**TEXTO FORNECIDO**.
※ ※ ※

Maria Ester Rodrigues
A autoestima das crianças e pessoas em geral é
um termo que se refere a um conjunto de sentimentos derivados de experiências
bem sucedidas na interação com o contexto social (especialmente família e
escola) e com as atividades que a criança executa. Dificilmente conseguiremos
ser bem sucedidos em todas as áreas ou atividades que executemos, ou mesmo numa
atividade específica, todo o tempo.
Obviamente que uma história de insucessos repetidos
em uma ou mais áreas afeta a autoestima e a autoconfiança, no sentido de tais
sentimentos passarem a fazer parte das contingências que controlam o
comportamento ou as ações do indivíduo. No caso do indivíduo não possuir
características particulares para a execução de alguma atividade específica,
como o das atividades esportivas, ela deve ser reforçada pelo seu bom desempenho
em atividades nas quais é mais bem sucedida, ou a atividade esportiva escolhida
deve ser redimensionada. Um exemplo disso seria enfatizar o caráter lúdico da
atividade esportiva em detrimento do competitivo.
O contrário também é verdadeiro, ou seja, temos
visto em nossa experiência profissional, alunos com dificuldades de aprendizagem
relativamente generalizadas em uma ou mais áreas acadêmicas (escrita, leitura,
matemática) terem êxito especificamente em atividades esportivas (coletivas ou
individuais), e por esta via, adquirem posições de liderança escolar.

※ ※ ※

**OBJETIVO DO EXERCÍCIO**. Reproduza do texto sobre autoestima tudo o que vai desde "Obviamente que uma" até "detrimento do competitivo.". O material seguinte é independente do texto sobre autoestima.

**INFORMAÇÕES APRESENTADAS**.
※ ※ ※

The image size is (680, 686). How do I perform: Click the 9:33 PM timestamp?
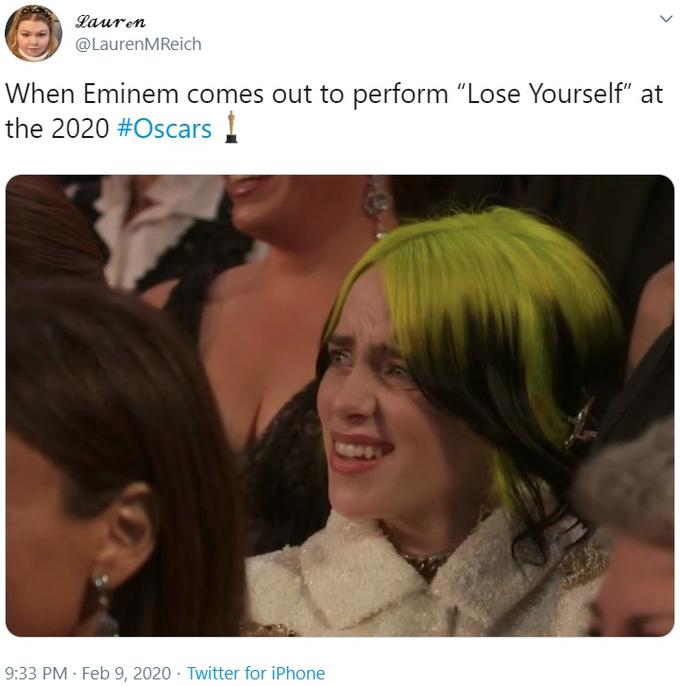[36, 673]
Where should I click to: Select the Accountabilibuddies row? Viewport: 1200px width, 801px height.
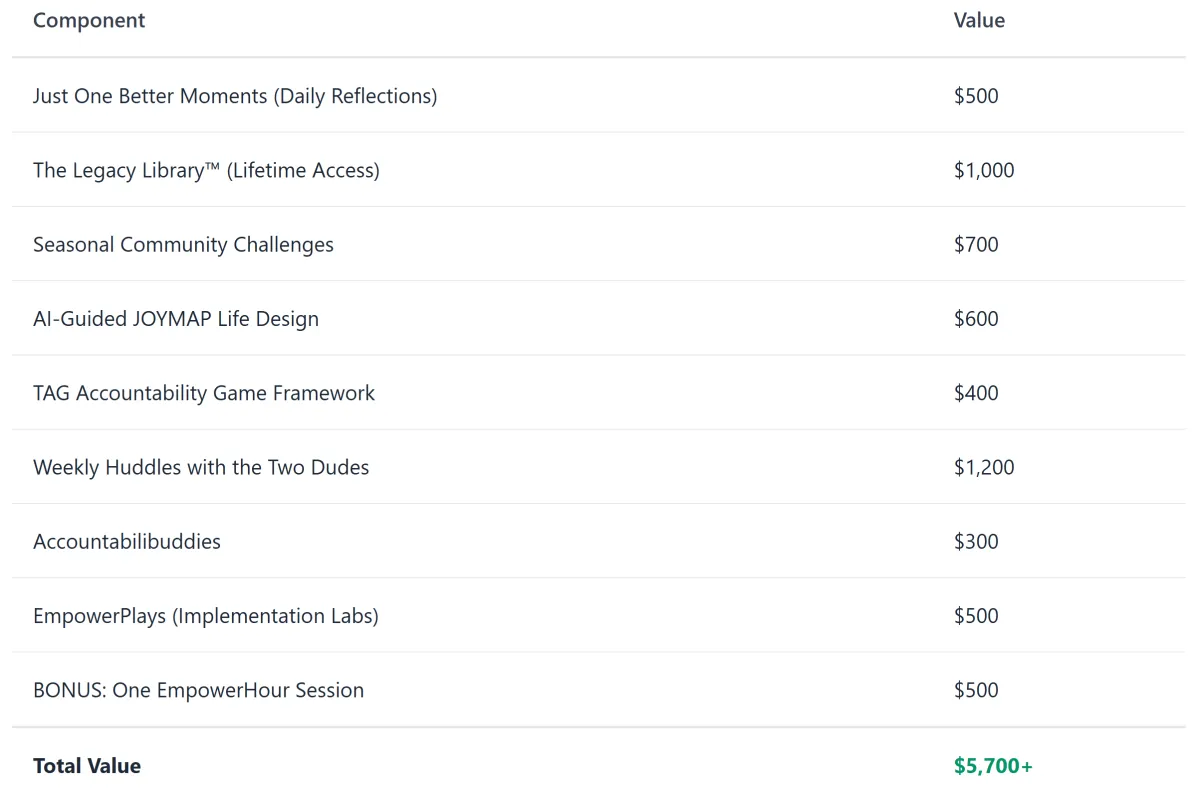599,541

※ ※ ※

**RESULTADO A SEGUIR**.
Obviamente que uma história de insucessos repetidos
em uma ou mais áreas afeta a autoestima e a autoconfiança, no sentido de tais
sentimentos passarem a fazer parte das contingências que controlam o
comportamento ou as ações do indivíduo. No caso do indivíduo não possuir
características particulares para a execução de alguma atividade específica,
como o das atividades esportivas, ela deve ser reforçada pelo seu bom desempenho
em atividades nas quais é mais bem sucedida, ou a atividade esportiva escolhida
deve ser redimensionada. Um exemplo disso seria enfatizar o caráter lúdico da
atividade esportiva em detrimento do competitivo.